Sian Honnor

Personal information
- Nationality: British (English)
- Born: Sian Gordon 14 January 1988 (age 38) Canterbury, England

Achievements and titles
- Highest world ranking: 39 (August 2026)

Medal record
Women's lawn bowls
Representing England
Commonwealth Games
| Bronze medal – third place | 2010 Delhi | women's triples |
| Gold medal – first place | 2014 Glasgow | women's triples |
| Bronze medal – third place | 2018 Gold Coast | women's triples |
| Gold medal – first place | 2022 Birmingham | women's triples |
| Gold medal – first place | 2026 Glasgow | women's pairs |
Atlantic Bowls Championships
| Gold medal – first place | 2011 Paphos | fours |
| Gold medal – first place | 2019 Cardiff | triples |

= Sian Honnor =

British bowls player (born 1988)

Sian Honnor (née Gordon, born 14 January 1988, in Canterbury) is an English international lawn bowler from Whitstable. She reached a highest world ranking of 39 in August 2026.

==Bowls career==
===Outdoors===
She first represented England on the world stage when she competed in the Commonwealth Youth Games in Bendigo in 2004, winning a bronze medal in the mixed pairs with Jamie Chestney.

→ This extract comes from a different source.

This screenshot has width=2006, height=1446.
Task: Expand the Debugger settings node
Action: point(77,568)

She represented England at the 2010 Commonwealth Games where she won, with Jamie-Lea Winch and Sandy Hazell, a bronze medal in the woman's triples competition.

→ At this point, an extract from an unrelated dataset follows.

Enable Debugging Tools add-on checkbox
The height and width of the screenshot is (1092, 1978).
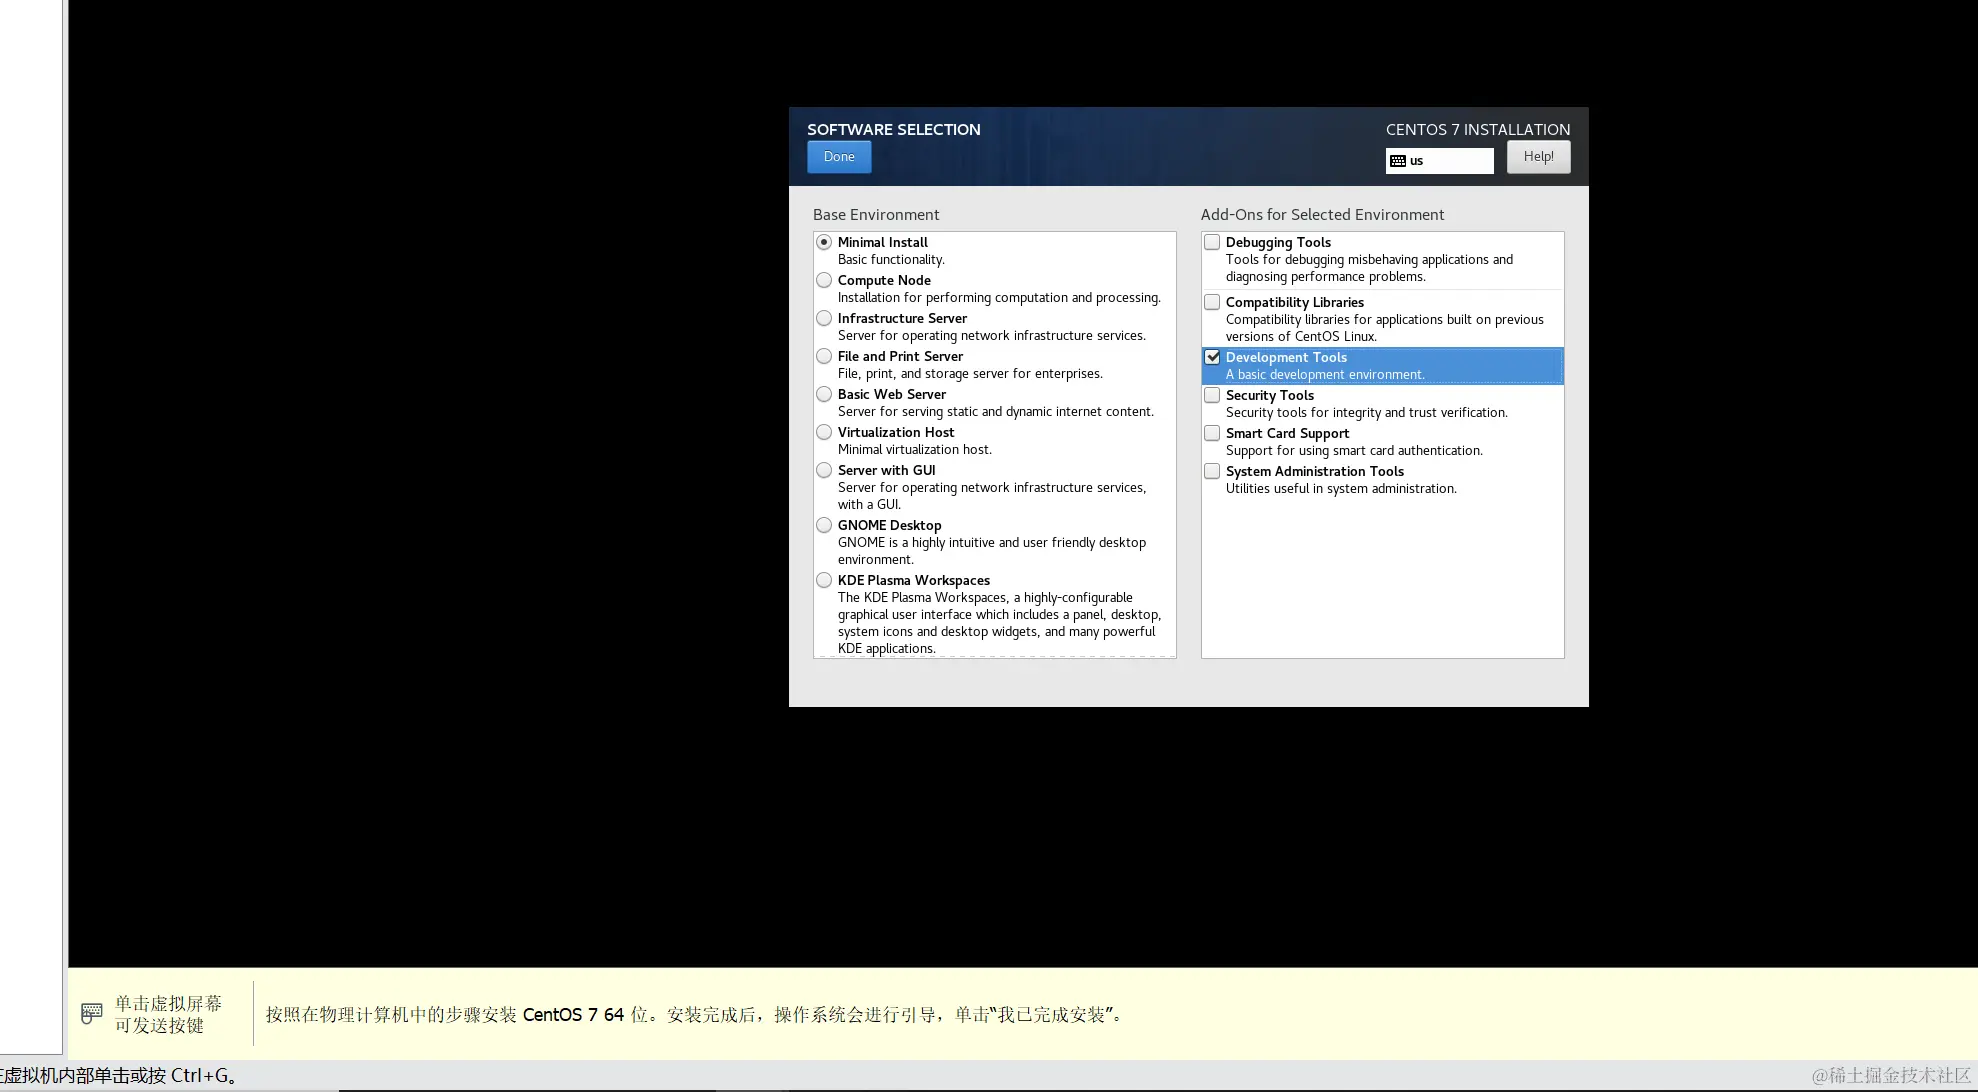coord(1212,242)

At the 2011 Atlantic Bowls Championships, Gordon won Gold in the Ladies Fours and Ladies Team Events. She won Gold in the Ladies Fours with Julie Saunders, Ellen Falkner and Amy Gowshall. Gordon competed in the 2014 Commonwealth Games and won Gold in the Ladies Triples event with Sophie Tolchard and Ellen Falkner. In 2014 she was a National triples champion.

She was selected as part of the English team for the 2018 Commonwealth Games on the Gold Coast in Queensland where she won a bronze medal in the Triples with Katherine Rednall and Ellen Falkner.

In 2019 she won the triples gold medal at the Atlantic Bowls Championships and in 2020 she was selected for the 2020 World Outdoor Bowls Championship in Australia.

In 2022, she competed in the women's triples and the Women's fours at the 2022 Commonwealth Games. She won the gold medal in the triples with Jamie Lea Winch and Natalie Chestney.

===Indoors===
She won the EIBA women's national singles for the second time in 2025, adding to her numerous national titles including Under 25 singles twice, National Fours twice and National Triples.

Playing with Amy Pharaoh, she won the gold medal in the women's pairs at the 2026 Commonwealth Games which was held on an indoor green in Glasgow, defeating Syafiqa Haidar and Aleena Nawawi of Malaysia in the final.

==Personal life==
She works in communications for a homelessness charity in Kent. She is a former editor for 'Bowls International' magazine and commentates for the BBC during the World Indoor Bowls Championships.